__WORK REQUEST A__: In the passage on the Asrama system, reproduce the part that opens with the words containing "Asrama and Purushartha" and closes with "philosophy, namely Moksha.", substituting "Indian philosophy" for "Hindu philosophy".
__WORK REQUEST B__: According to the passage on the Asrama system, which texts present the classical system as sequential stages with recommended ages for entry?
__WORK REQUEST C__: Please continue the passage on the Asrama system, starting after its final sentence.

Āśrama () is a system of stages of life discussed in Hindu texts of the ancient and medieval eras. The four asramas are: Brahmacharya (student), Gṛhastha (householder), Vanaprastha (forest walker/forest dweller), and Sannyasa (renunciate).

The Asrama system is one facet of the Dharma concept in Hinduism. It is also a component of the ethical theories in Indian philosophy, where it is combined with four proper goals of human life (Purushartha), for fulfilment, happiness and spiritual liberation. Moreover, since the four asramas can be seen as the framework of an influential life-span model, they are also part of an indigenous developmental psychology which from its ancient beginnings until today has shaped the orientations and goals of many people, especially in India.

Asrama system
Under the Asrama system, the human lifespan was divided into four periods. The goal of each period was the fulfilment and development of the individual. The classical system, in the Āśrama Upanishad, the Vaikhanasa Dharmasutra and the later Dharmashastra, presents these as sequential stages of human life and recommends ages for entry to each stage, while in the original system presented in the early Dharmasutras the Asramas were four alternative available ways of life, neither presented as sequential nor with age recommendations.

Asrama and Purushartha
The Asramas system is one facet of the complex Dharma concept in Hinduism. It is integrated with the concept of Purushartha, or four proper aims of life in Hindu philosophy, namely, Dharma (piety, morality, duties), Artha (wealth, health, means of life), Kama (love, relationships, emotions) and Moksha (liberation, freedom, self-realization). Each of the four Asramas of life are a form of personal and social environment, each stage with ethical guidelines, duties and responsibilities, for the individual and for the society. Each Asrama stage places different levels of emphasis on the four proper goals of life, with different stages viewed as steps to the attainment of the ideal in Hindu philosophy, namely Moksha.

Neither ancient nor medieval texts of India state that any of the first three Asramas must devote itself solely to a specific goal of life (Purushartha). The fourth stage of Sannyasa is different, and the overwhelming consensus  in ancient and medieval texts is that Sannyas stage of life must entirely be devoted to Moksha aided by Dharma.

__RECORD EXTRACTS__:
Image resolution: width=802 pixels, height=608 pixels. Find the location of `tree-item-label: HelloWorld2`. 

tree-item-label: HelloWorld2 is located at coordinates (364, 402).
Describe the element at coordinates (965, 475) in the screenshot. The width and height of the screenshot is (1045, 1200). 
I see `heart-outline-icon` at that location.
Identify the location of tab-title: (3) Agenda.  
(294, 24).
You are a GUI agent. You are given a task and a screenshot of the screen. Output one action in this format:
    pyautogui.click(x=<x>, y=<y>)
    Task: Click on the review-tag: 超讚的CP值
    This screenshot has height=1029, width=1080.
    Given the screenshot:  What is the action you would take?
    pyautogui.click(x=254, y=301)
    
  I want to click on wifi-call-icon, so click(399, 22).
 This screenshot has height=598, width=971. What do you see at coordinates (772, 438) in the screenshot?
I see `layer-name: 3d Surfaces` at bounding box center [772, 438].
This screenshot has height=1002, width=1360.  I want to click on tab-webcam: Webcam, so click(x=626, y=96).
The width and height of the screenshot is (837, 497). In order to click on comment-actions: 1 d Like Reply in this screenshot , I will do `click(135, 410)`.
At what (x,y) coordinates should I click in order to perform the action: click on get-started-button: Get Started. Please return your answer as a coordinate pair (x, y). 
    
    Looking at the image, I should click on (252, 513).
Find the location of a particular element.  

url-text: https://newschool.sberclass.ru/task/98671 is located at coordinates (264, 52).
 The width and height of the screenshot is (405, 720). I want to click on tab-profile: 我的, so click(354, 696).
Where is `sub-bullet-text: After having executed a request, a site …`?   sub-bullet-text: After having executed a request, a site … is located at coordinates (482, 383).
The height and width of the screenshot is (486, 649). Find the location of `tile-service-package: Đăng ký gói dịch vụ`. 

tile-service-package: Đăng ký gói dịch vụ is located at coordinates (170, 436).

__TASK ANSWER A__:
Asrama and Purushartha
The Asramas system is one facet of the complex Dharma concept in Hinduism. It is integrated with the concept of Purushartha, or four proper aims of life in Indian philosophy, namely, Dharma (piety, morality, duties), Artha (wealth, health, means of life), Kama (love, relationships, emotions) and Moksha (liberation, freedom, self-realization). Each of the four Asramas of life are a form of personal and social environment, each stage with ethical guidelines, duties and responsibilities, for the individual and for the society. Each Asrama stage places different levels of emphasis on the four proper goals of life, with different stages viewed as steps to the attainment of the ideal in Indian philosophy, namely Moksha.

__TASK ANSWER B__: The Āśrama Upanishad, the Vaikhanasa Dharmasutra and the later Dharmashastra.

__TASK ANSWER C__:
Dharma is held primary for all stages. Moksha is the ultimate noble goal, recommended for everyone, to be sought at any stage of life. On the other two, the texts are unclear. With the exception of Kamasutra, most texts make no recommendation on the relative preference on Artha or Kama, that an individual must emphasise in what stage of life. The Kamasutra states,

See also

 Brahmacharya
 Grihastha
 Vanaprastha
 Sannyasa
 Purushartha
 Yamas
 Niyamas
 Hinduism
 Varna in Hinduism

Notes

References
 Chakkarath, Pradeep (2005). What can Western psychology Learn from Indigenous Psychologies? Lessons from Hindu psychology. In W. Friedlmeier, P. Chakkarath, & B. Schwarz (Eds.), Culture and Human Development: The Importance of Cross-cultural Research to the Social Sciences (pp. 31–51). New York: Psychology Press.
 Chakkarath, Pradeep (2013). Indian Thoughts on Psychological Human Development. In G. Misra (Ed.), Psychology and Psychoanalysis in India (pp. 167–190). New Delhi: Munshiram Manoharlal Publishers.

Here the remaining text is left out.